The newest batch of ACT scores shows troubling long-term declines in performance, with students’ math achievement reaching a 20-year low, according to results released Wednesday.
The average math score for the graduating class of 2018 was 20.5, marking a steady decline from 20.9 five years ago, and virtually no progress since 1998, when it was 20.6. Each of the four sections of the college-entrance exam is graded on a 36-point scale.
“We’re at a very dangerous point. And if we do nothing, it will keep on declining,” ACT’s chief executive officer, Marten Roorda, said in an interview.
The pattern in math scores is particularly worrisome at a time when strong math skills are important for the science, engineering, and technology jobs that play powerful roles in the U.S. economy, he said.
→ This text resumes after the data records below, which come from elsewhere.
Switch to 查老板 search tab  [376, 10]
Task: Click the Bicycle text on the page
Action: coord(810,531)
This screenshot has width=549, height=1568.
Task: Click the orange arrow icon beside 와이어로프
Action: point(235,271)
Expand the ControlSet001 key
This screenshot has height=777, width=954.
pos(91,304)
Matt Larson, the immediate past president of the National Council of Teachers of Mathematics, said the math scores “are extremely disappointing, but not entirely unexpected.”
In a report released earlier this year, the NCTM called for major shifts in the way math is organized and taught in high school, including focusing more deeply on fewer essential concepts. Larson said that states have made solid progress adopting good math standards, but the ACT results suggest that schools need to focus on improving curriculum and instructional practice to bring those expectations fully to life.
“As a country, we’ve reached the limits of what we can get out of standards alone,” he said. “We need to pay more attention to what is taking place in the classroom.”